For Eddie, Portia's love seemed to refute the accusations that had been brought against him for years, and the accusations he had brought against himself. He had not yet told her of half the indignation he felt. Older than she was, he had for longer suffered the guilty plausibility of the world. He had felt, not so much that he was in the right as that he was inevitable. He had gone wrong through dealing with other people in terms that he found later were not their own. However kind seemed the bosom he chose to lean his head on, he had found himself subject to preposterous rulings even there—and this had soon made the bosom vile for him. With love, a sort of maiden virtue of spirit stood outside his calamitous love affairs—the automatic quick touches he gave people (endearments, smiles to match smiles, the meaning-unmeaning use of his eyes) were his offensive-defensive, in defence of something they must not touch. His pretty ways had almost lost correspondence with appetite; his body was losing its naiveté. His real naiveté stayed in the withheld part of him, and hoped for honour and peace. Though he felt cut apart from his father and mother, in one sense he had never left home. He hated Anna, in so far as he did hate Anna, because he saw in her eyes a perpetual "What next?" Himself, he saw no Next, but a continuous Now.

He looked down at Portia's hand and said: "What a fat diary!"

Lifting her hand, she uncovered the black-backed book. "It's more than half full," she said, "already."

"When that's done, you're going to start another?"

"Oh yes, I think so: things are always happening."

"But suppose you stopped minding whether they did?"

"There would always be lunch and lessons and dinner.

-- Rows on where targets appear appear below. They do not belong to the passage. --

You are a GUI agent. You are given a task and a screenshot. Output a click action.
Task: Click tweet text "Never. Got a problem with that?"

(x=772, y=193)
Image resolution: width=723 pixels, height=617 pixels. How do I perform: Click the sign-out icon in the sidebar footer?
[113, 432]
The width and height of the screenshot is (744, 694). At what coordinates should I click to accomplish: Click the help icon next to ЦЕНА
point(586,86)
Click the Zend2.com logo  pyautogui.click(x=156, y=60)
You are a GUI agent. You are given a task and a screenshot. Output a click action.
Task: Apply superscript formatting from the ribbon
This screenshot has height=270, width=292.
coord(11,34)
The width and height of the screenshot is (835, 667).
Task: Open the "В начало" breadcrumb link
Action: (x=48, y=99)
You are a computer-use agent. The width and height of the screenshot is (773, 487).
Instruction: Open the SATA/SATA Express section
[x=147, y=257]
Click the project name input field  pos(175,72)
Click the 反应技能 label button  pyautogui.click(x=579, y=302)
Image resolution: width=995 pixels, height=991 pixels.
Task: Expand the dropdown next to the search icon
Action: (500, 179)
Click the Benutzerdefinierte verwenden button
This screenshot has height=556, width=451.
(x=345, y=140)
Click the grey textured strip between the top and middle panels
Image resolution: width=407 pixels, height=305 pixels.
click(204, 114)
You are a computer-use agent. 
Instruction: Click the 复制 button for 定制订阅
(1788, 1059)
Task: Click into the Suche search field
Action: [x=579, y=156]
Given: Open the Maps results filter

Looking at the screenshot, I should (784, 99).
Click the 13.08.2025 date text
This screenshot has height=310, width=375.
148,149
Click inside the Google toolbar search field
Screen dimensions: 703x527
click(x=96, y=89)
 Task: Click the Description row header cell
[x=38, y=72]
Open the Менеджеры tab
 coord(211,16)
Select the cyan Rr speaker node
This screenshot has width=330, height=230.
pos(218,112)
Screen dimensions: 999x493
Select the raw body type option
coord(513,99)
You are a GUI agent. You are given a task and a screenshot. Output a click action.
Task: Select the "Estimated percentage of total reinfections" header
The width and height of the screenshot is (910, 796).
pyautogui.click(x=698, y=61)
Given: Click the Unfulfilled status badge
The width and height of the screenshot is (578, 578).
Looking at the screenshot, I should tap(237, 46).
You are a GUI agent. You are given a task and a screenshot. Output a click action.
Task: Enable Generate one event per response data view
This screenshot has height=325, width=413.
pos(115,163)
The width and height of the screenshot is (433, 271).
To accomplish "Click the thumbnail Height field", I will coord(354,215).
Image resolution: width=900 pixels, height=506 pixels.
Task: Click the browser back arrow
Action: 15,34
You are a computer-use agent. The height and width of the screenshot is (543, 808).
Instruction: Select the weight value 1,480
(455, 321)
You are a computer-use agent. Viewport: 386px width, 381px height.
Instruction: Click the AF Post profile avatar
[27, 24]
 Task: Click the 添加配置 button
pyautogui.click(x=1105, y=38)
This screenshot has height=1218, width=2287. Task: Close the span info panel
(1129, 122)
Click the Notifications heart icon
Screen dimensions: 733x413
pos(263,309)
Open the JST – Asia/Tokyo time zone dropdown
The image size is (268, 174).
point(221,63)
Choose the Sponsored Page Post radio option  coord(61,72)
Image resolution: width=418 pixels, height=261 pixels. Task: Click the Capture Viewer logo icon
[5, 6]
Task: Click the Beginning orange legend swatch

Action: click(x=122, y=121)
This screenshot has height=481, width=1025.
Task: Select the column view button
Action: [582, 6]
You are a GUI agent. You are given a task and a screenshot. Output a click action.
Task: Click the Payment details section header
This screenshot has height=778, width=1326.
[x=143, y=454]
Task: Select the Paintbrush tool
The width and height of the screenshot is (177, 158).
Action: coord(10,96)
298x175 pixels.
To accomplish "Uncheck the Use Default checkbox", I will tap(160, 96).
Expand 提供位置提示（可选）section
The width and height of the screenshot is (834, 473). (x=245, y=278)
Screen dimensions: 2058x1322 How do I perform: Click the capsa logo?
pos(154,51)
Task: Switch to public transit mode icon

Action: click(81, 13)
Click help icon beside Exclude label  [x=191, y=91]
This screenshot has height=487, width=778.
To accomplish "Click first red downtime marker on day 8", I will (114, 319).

There have been days that were simply that already, but in that case I always leave a blank page."

"Do you think they were worth a whole blank page?"

"Oh yes, because they were days, after all."

Eddie picked the diary up and weighed it between his hands. "And this is your thoughts, too?" he said.

"Some. But you make me wonder if I might stop thinking."

"No, I like you to think. If you stopped, I should feel as though my watch had stopped in the night.... Which of your thoughts are these?"

"My more particular ones."

"Darling, I love you to want me to take it home.... But supposing I went and left it in a bus?"

"It's got my name and address, inside: it would probably come back. But perhaps, though, you could put it in your pocket?" They squeezed the note-book into his overcoat pocket. "As a matter of fact," she said, "now there is you, I may not want my diary so much."

"But we shan't often meet."

"I could keep what I think for you."

"No, write it down, then show me. I like thoughts when they were thought."

"But, in a way, that would not be quite the same thing. I mean, it would alter my diary. Up to now, it's been written just for itself. If I'm to keep on writing the same way, I shall have to imagine you do not exist."

"I don't make you different."

"You make me not alone. Being that was part of my diary. When I first came to London, I was the only person in the world."

"Look—what will you write in while I've got this book? Shall we go to Smith's and buy you another?"

"Smith's near here is shut on Saturday afternoon. I don't think, anyhow, I shall write about today."

"No, don't; you're perfectly right. I don't want you to write about you and me. In fact you must never write about me at all. Will you promise me you will never do that?"